PROBLEMS TO WORK ON:
(1) Determine whether each of the following statements agrees with the book review below, answering yes or no and quoting the exact words of the review that decide it. (a) The book is divided into three sections. (b) In Beth Prosnitz's chapter, women claim their ancestral entitlement to land. (c) The Bharatiya Mazdoor Sangh is examined as a junior partner in the broader Hindu nationalist hegemonic project.
(2) Carry the book review below forward, beginning immediately after its final sentence.

READING TEXT:
In the edited volume Sociology of South Asia Postcolonial Legacies, Global Imaginaries (published by Springer in 2022), Gowri Vijayakumar and Smitha Radhakrishnan introduce classical Sociology’s approach in South Asia as a contrast case to Western modernity, and colonial and postcolonial sociological scholarship within the subcontinent. It describes how global political shifts, such as the US government funding the study of South Asia after the war, led to new intellectual paths that differed from traditional Sociology and subcontinental social study methods. The book is divided into three sections and each section traces a genealogy and charts a path for decolonizing Sociology through the study of South Asia.

Section one: State-led modernisation projects

Beginning with the first chapter of this section, ‘Between Women and the State: Rights Brokers and Capital Accumulation in West Bengal’ Poulami Roychowdhury, highlights how a range of ‘brokers’ (p. 41) or ‘helpers’ intervene on women’s behalf when they experience abuse and domestic violence. This chapter is based on interviews and ethnographic data from West Bengal. It explores the motivations of individuals who work as intermediaries between women and the state. Although these intermediaries were not necessarily driven by ideology, they were able to accumulate significant cultural, social, symbolic, and economic capital by assisting women. The author highlights that gender-based violence has become a ‘site of capital accumulation’ (p. 39) attracting those who might not otherwise be interested in promoting women’s rights into the business of advocating for them.

In the second chapter titled ‘Degrees of Freedom: Strategic (Non)engagement in Land Markets’ Beth Prosnitz highlights that in Nepal, women’s land rights have been a crucial part of the women’s rights movement, as well as empowerment policies, practices, and political discussions (p. 67). Prosnitz narrates that land ownership is a domain where women have to navigate the unstable and often hostile terrain of patriarchy, particularly legal and economic dependence on male family members, along with the financial insecurities brought on by liberalization, marketization, and development. As women navigate land ownership, they think about how to best protect themselves against the negative impacts of markets and various forms of patriarchy. They reject their ancestral entitlement to land and instead claim marketized land. Women strategically decide whether to engage in land markets to maintain relationships and achieve degrees of freedom under neoliberalism and development regimes, contradicting a Polanyian account that suggests a conflict between marketization and social connections.

In the third chapter, ‘(Hindu) Workers of India, Unite: How Class Politics Shape the Consolidation of Right-Wing Hegemony in India’ Smriti Upadhyay investigates how right-wing nationalist movements attract support from workers in class-specific ways, even as they claim to represent collective entities that are defined along cross-class lines. Specifically, the focus is on the attempts made by the right-wing Hindu nationalist movement in India to gain the support of workers and include them in the overall collective of the ‘Hindu nation’ over time (p. 94). The labour union wing of the Hindu nationalist movement, the Bharatiya Mazdoor Sangh (BMS), is examined as a junior partner in the broader Hindu nationalist hegemonic project (p. 96). The argument put forward is that the BMS exposes significant class-based divisions and areas of instability in the foundation of Hindu nationalist dominance. Finally, the chapter considers how a sociological inquiry that is both theoretically and empirically grounded in South Asia provides an excellent framework to comprehend the centrality of labour and class in the establishment and potential dissolution of right-wing power.

Dataset records

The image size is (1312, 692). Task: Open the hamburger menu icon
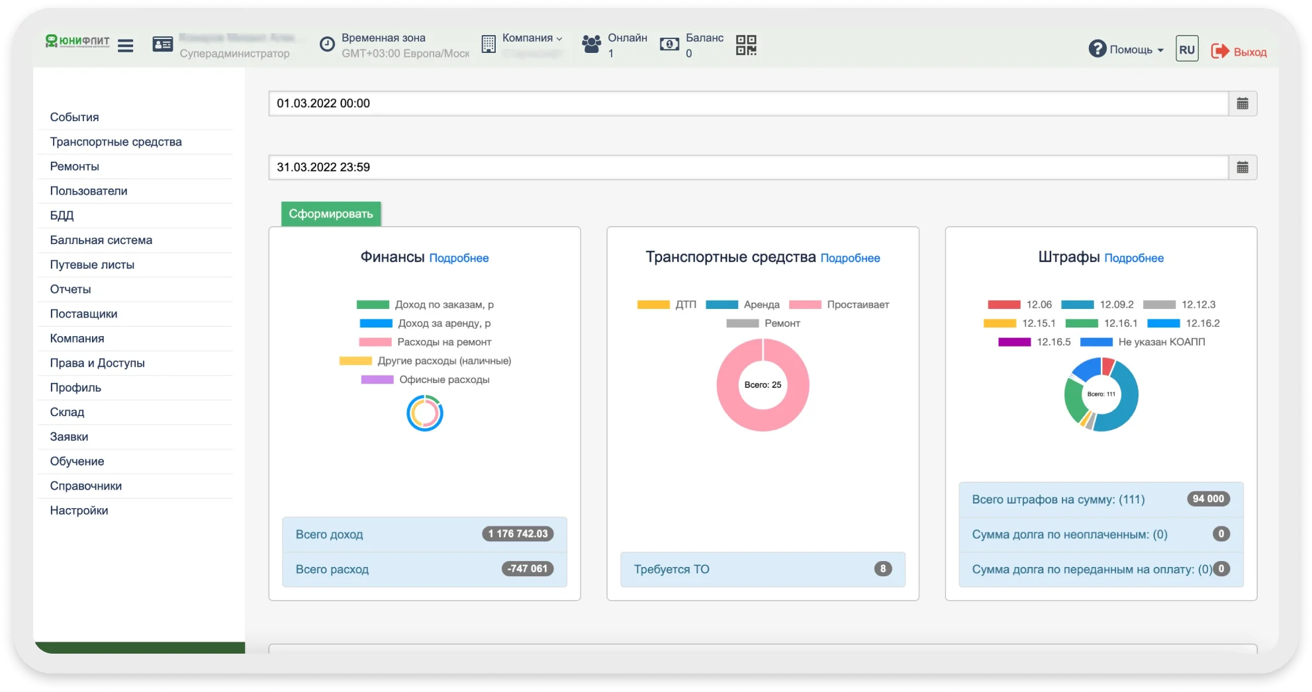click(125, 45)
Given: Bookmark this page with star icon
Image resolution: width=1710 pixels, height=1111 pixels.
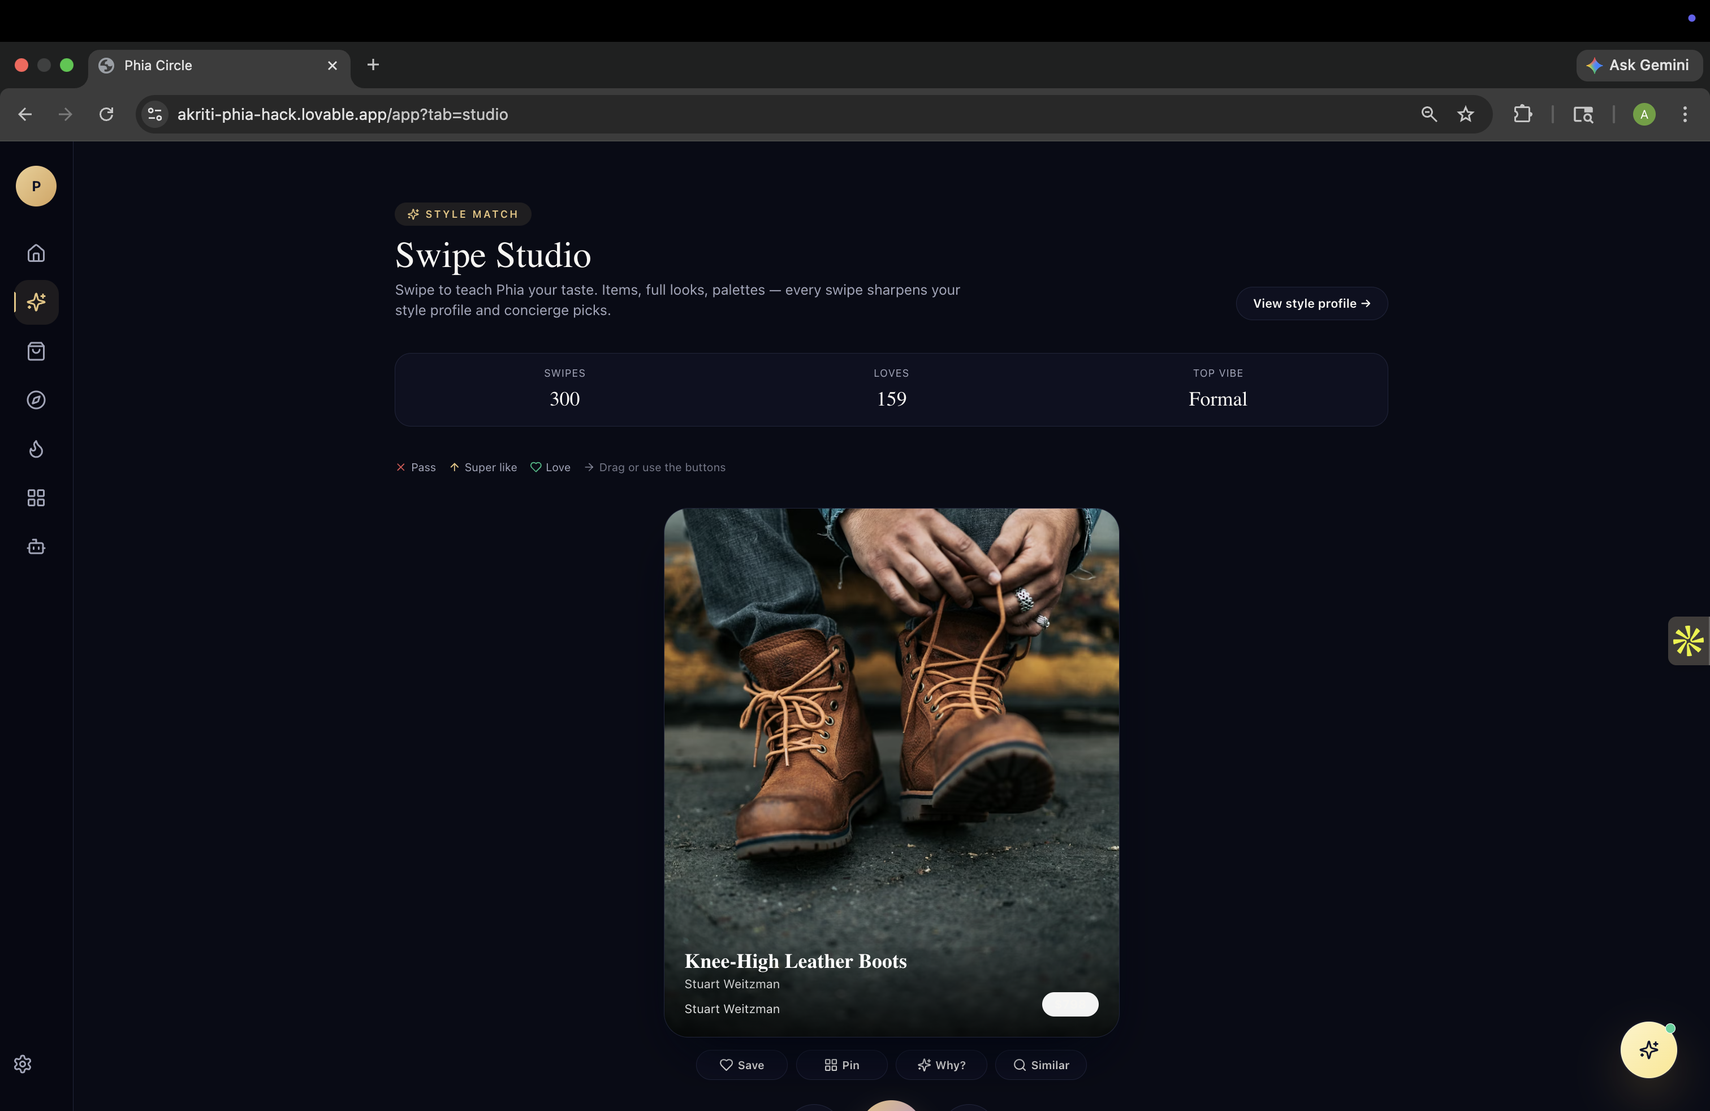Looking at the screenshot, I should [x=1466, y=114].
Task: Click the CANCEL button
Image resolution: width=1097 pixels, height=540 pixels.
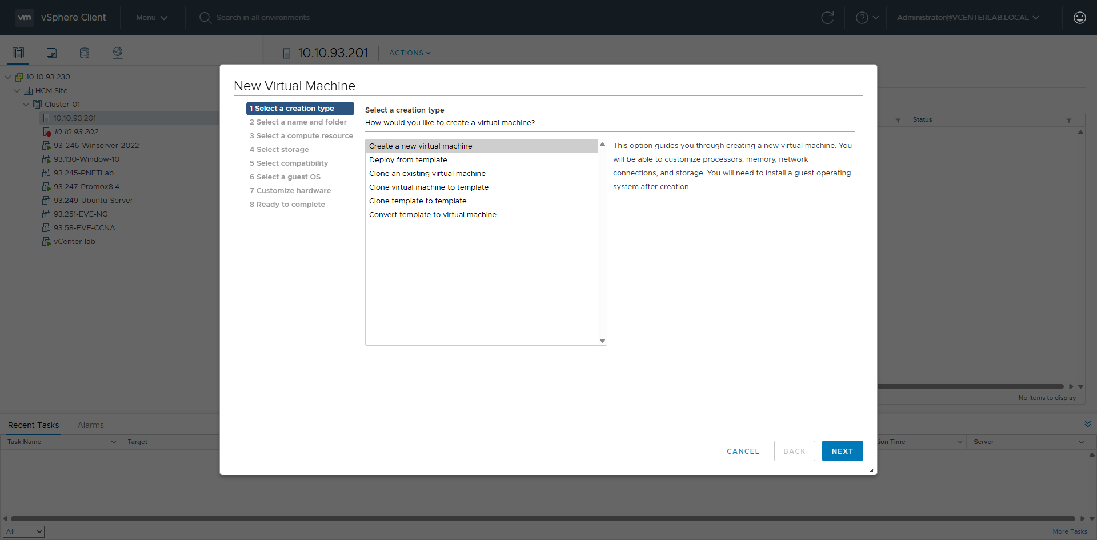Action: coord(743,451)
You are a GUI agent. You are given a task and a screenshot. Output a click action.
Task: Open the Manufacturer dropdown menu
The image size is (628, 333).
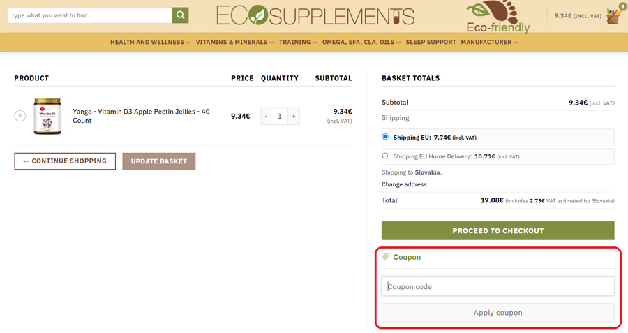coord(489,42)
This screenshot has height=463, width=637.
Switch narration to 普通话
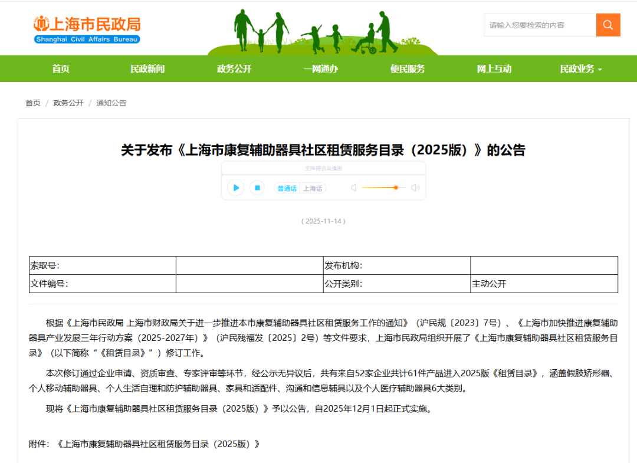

...

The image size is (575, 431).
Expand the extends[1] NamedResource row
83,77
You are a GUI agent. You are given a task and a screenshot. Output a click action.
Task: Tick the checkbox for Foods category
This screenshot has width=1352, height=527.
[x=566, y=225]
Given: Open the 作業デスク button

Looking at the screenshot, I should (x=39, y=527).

ANSWERS PROVIDED:
(1)
(a) Yes: "The book is divided into three sections"
(b) No: "They reject their ancestral entitlement to land and instead claim marketized land."
(c) Yes: "is examined as a junior partner in the broader Hindu nationalist hegemonic project"

(2)
In the final chapter of this section ‘Traditional Genders, Modern Sexualities: Struggles over Sexual and Gender Nonconformity in Postcolonial India’ Chaitanya Lakkimsetti states that in recent years, India has made significant legal progress for sexual and gender minorities, including the repeal of colonial anti-sodomy laws and the legal recognition of transgender identity (p. 121). Also, mainstream media and academic discourse often depict recent developments in sexual values as a movement from traditional, regressive views towards modern, progressive ones. However, this simplistic representation overlooks the complex histories of colonialism and nationalism that originally shaped these repressive legal and social regulations. It is important to acknowledge these histories and their lasting impact on current attitudes towards sexuality. Based on the postcolonial scholarship and legal and policy debates on the anti-sodomy law and transgender rights, the various groups within a nation-state can create different interpretations of modernity and tradition. These different interpretations demonstrate the intricate landscape upon which contemporary postcolonial India debates issues related to sexual and gender identity rights.

Section two: Diasporic mediations

In the first chapter ‘Veiled Sociology: The Epistemologies of Purdah and Two-Boat Ethnography’, Fauzia Husain conducted ethnographic research with frontline women security service workers in Karachi, Pakistan. These workers help Pakistani women maintain their privacy in interactions with the state, but this comes at the cost of their privacy and respectability. While studying how these women cope with the dignity dilemmas arising from their purdah violations, the author adopted various purdah (p. 153) modalities herself, such as interdependence, privation, and self-defence. However, incorporating these modalities in ethnographic practice raised questions of power and representation. The chapter also reflects on these tensions and describes them as a two-boat dilemma – a predicament faced by native-born sociologists who use Western tools and methods to study their home societies in the name of foreign social science.

In the second chapter, ‘Interweaving Afro-Asian Solidarity: A Global Textile Factory Floor in Ethiopia’ Manjusha Nair shares the story of how Indian textile and garment firms shifted their operations to Ethiopia, transporting their machines via new expressways and train lines built with Chinese financial and technical support. These companies were attracted by the availability of workers willing to work for wages that were five times lower than in China, and a duty-free export market facilitated by the African Growth and Opportunity Act, which was signed with the USA. Using ethnographic methods, Nair explores the Indian textile and garment industry’s practices in Ethiopia, focusing on the intersectional experiences of work, race, gender, and nationality. While it may not align with older conceptions of postcolonial solidarity, the interactions between Indians and Ethiopians create new possibilities for humanist practices that emerge from their shared subjecthood on the periphery of the world order determined by the Global North.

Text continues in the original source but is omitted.